Many jewelers also donated to relief efforts, but geography may have determined whether such charity aided sales. “For those living in the hinterlands, donations didn’t appear to be a factor [in sales],” Gassman says. Still, sharing a portion of sales with charities, or turning your store into a repository for donations allows everyone to make a difference, says Beemer.

  • Call attention to handcrafted items through signage. “People are less interested in mass-produced goods,” says Beemer.

  • Offer value to customers through two-for-one deals or by slightly reducing prices. “Now is the time to offer more indulgent value for a lower price,” says Pam Danziger, president, Unity Marketing, Stevens, Pa. “Group [jewelry] suites together or offer a good selection of mid-range-priced items for $500 and under,” she says. Her research shows that very expensive items may induce stress, “but a woman can buy a $100 piece of jewelry and not feel guilty.” Other analysts understand the current consumer-driven trend toward value: “Even Kmart had a special on jewelry during Thanksgiving week,” notes Ulysses Yannas, retail analyst with Buckman, Buckman & Reid, New York.
    But don’t discount deeply, advises Gassman. “Past a certain point, price discounting doesn’t work and can reduce a jeweler’s credibility.”

  • Conducing business as usual will encourage consumers to do likewise.Run sales, host special events for regular customers, and advertise your good deals, advise industry analysts. Abe Sherman, chief executive officer, Buyers International Group, Ringoes, N.J., says a number of his clients held successful sales in early October 2001. During one trip to a local mall, Sherman saw firsthand his own community’s resilience: “I couldn’t find a parking space on a Thursday night.”

  • Don’t skimp on window decorations. According to Beemer’s research, in the days following Sept. 11, people were driving 20% less often and taking shorter trips—14 minutes vs. 18 minutes. Beefing up displays should benefit local businesses in small- to mid-size communities, Beemer says.

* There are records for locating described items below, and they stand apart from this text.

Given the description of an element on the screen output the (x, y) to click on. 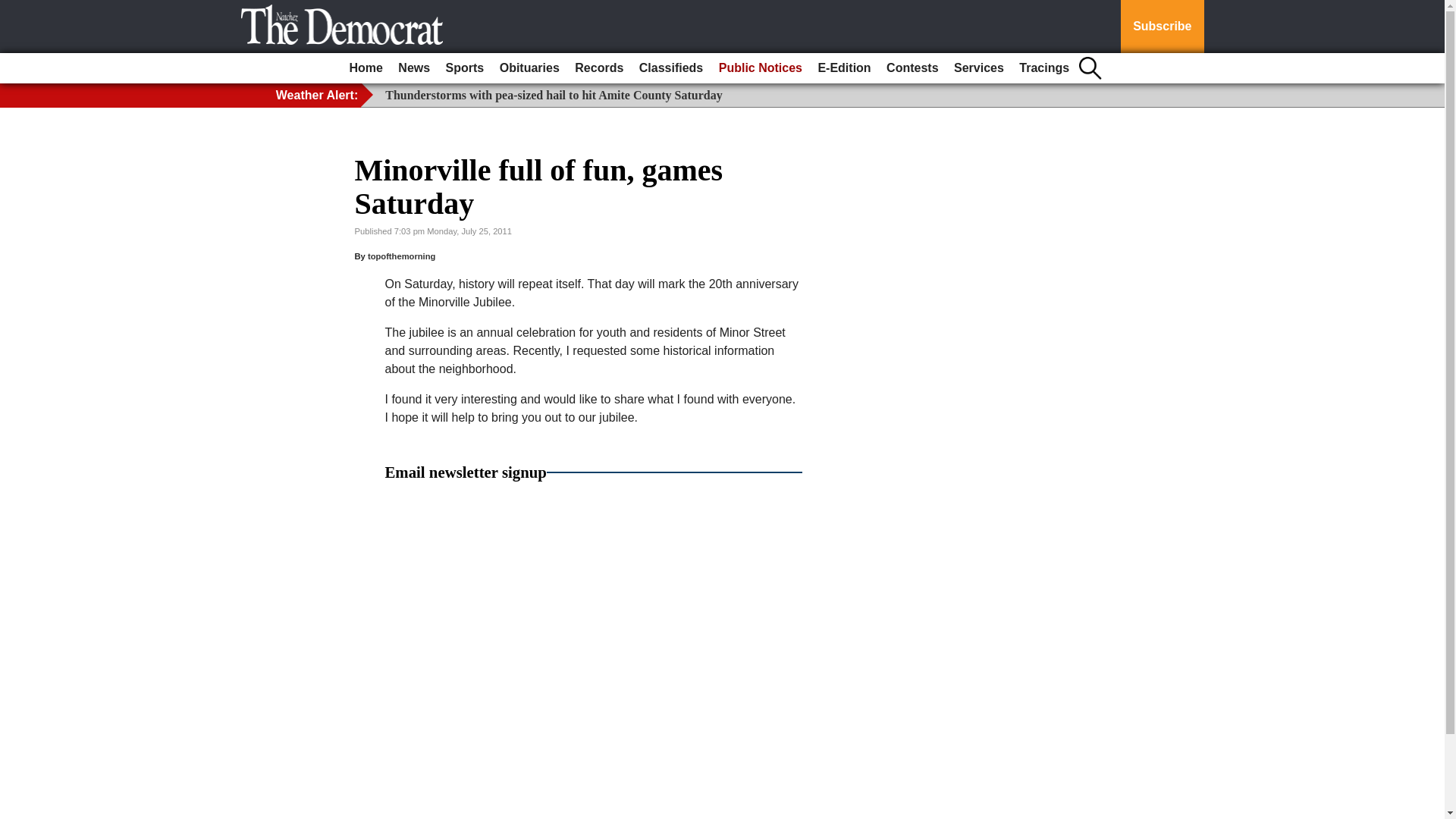
Records (598, 68)
Sports (464, 68)
News (413, 68)
Go (13, 9)
Contests (911, 68)
Home (365, 68)
Classifieds (671, 68)
Subscribe (1162, 26)
Given the description of an element on the screen output the (x, y) to click on. 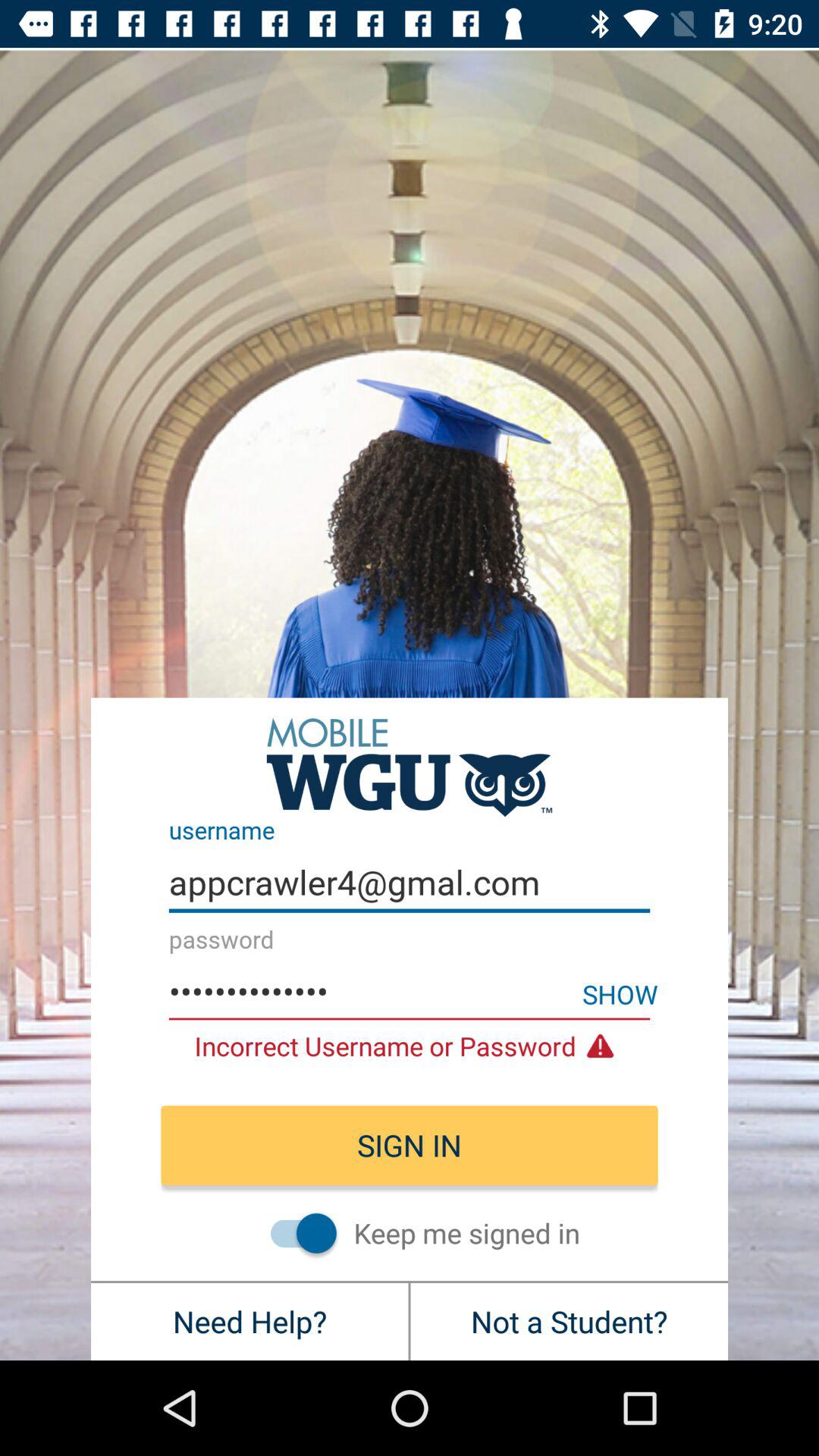
select the appcrawler4@gmal.com icon (409, 882)
Given the description of an element on the screen output the (x, y) to click on. 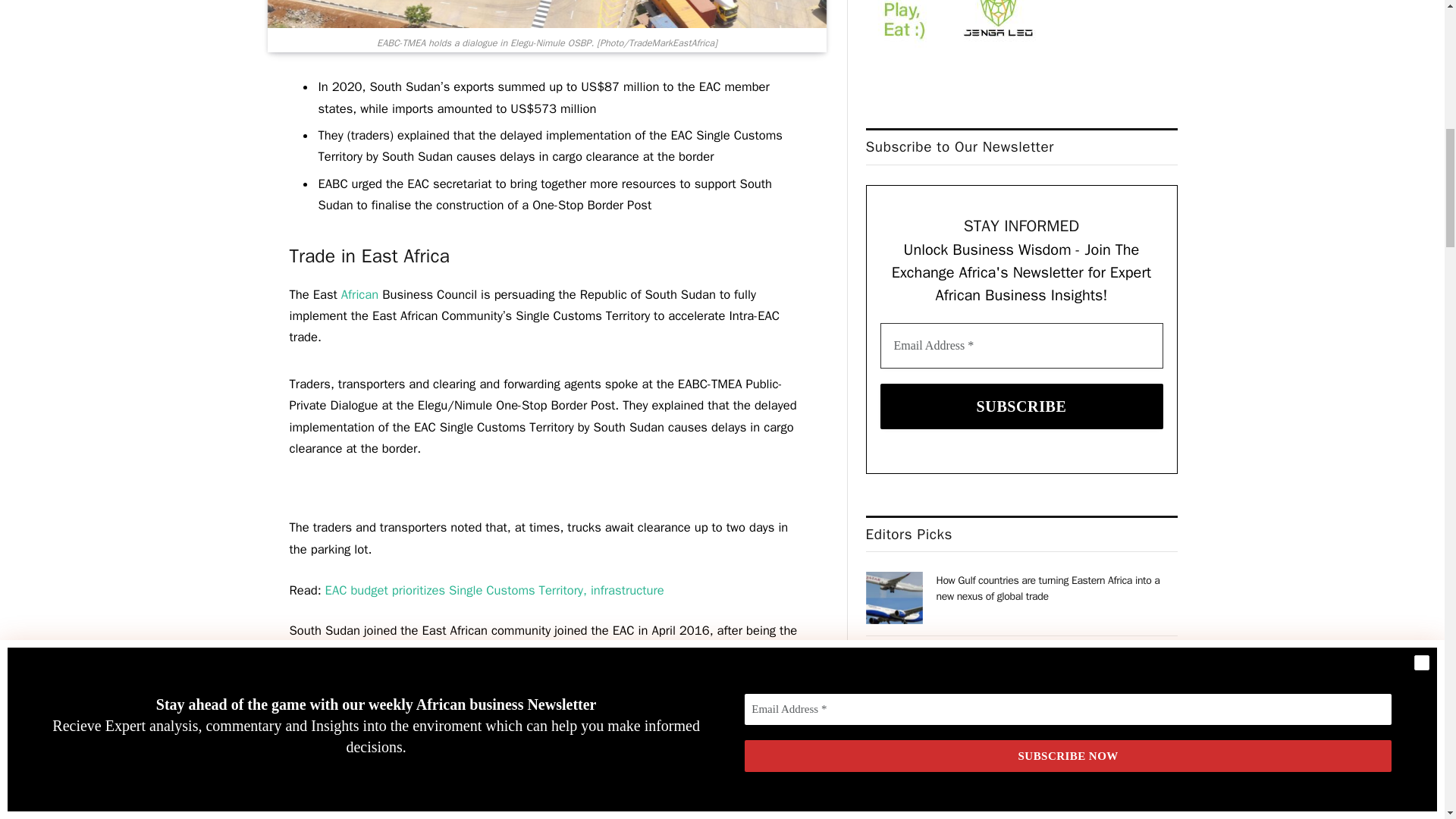
SUBSCRIBE (1021, 406)
Given the description of an element on the screen output the (x, y) to click on. 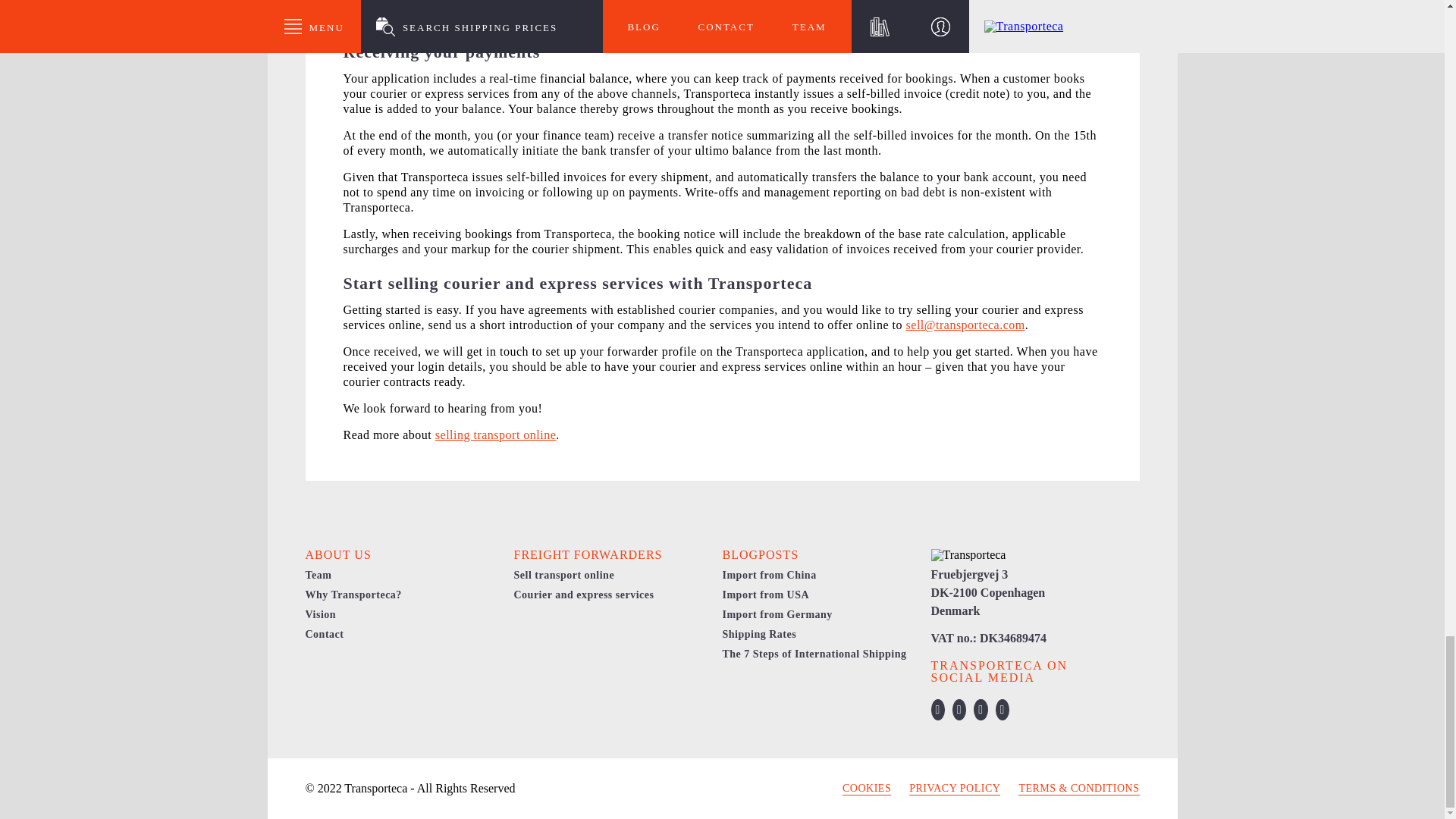
Contact (323, 633)
Why Transporteca? (352, 594)
Import from USA (765, 594)
Team (317, 574)
Vision (320, 614)
selling transport online (495, 434)
Import from China (768, 574)
Sell transport online (563, 574)
Courier and express services (583, 594)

  • Tell consumers the meaning behind the jewelry. “There seems to be more of an acute awareness on the part of shoppers to know the meaning of the jewelry they buy,” says A.J. Sales, chief operating officer, KWHS Retail Marketing Services, Paducah, Ky. “People want to deliver the appropriate message to recipients.”

  • Keep a good selection of diamond rings in stock. Anecdotal reports of the number of post-terrorist-attack marriages continue to circulate. Increases have been reported in New York City and on military bases prior to troop deployments. Even some Internet-based companies report an upsurge in weddings. Online wedding planner Theknot.com has enjoyed a 10% jump in membership since Sept. 11 and reports greater interest in the proposal information available on its site.

Sociologist Stephanie Coontz at Evergreen State College in Washington recently told Newsweek that a boom in weddings doesn’t surprise her. But if current events follow the pattern of World War II, a short-term rise in weddings and drop in divorces will be followed by a spike in divorce rates when some of the hasty “war” marriages don’t work out.

  • Sell quality heirloom jewelry.Numerous nationwide studies, including one from Unity, show that “consumers are retreating to their homes.” Retail analysts, including Dorothy Lakner, with CIBC Oppenheimer, N.Y., recognize this “cocooning” effect among consumers. “Consumers are returning to basics, including family values,” says Gassman. Basics also include comfort foods and comfortable furniture, according to the Newsweek report. For jewelers, an opportunity may exist in marketing family jewelry, Gassman says.

Lakner, whose biggest industry client is Tiffany, agrees that jewelry could gain some dollars previously earmarked for travel because of the appreciation of family. And, Lakner adds, what says ‘You’re important’ better than a gift of fine jewelry?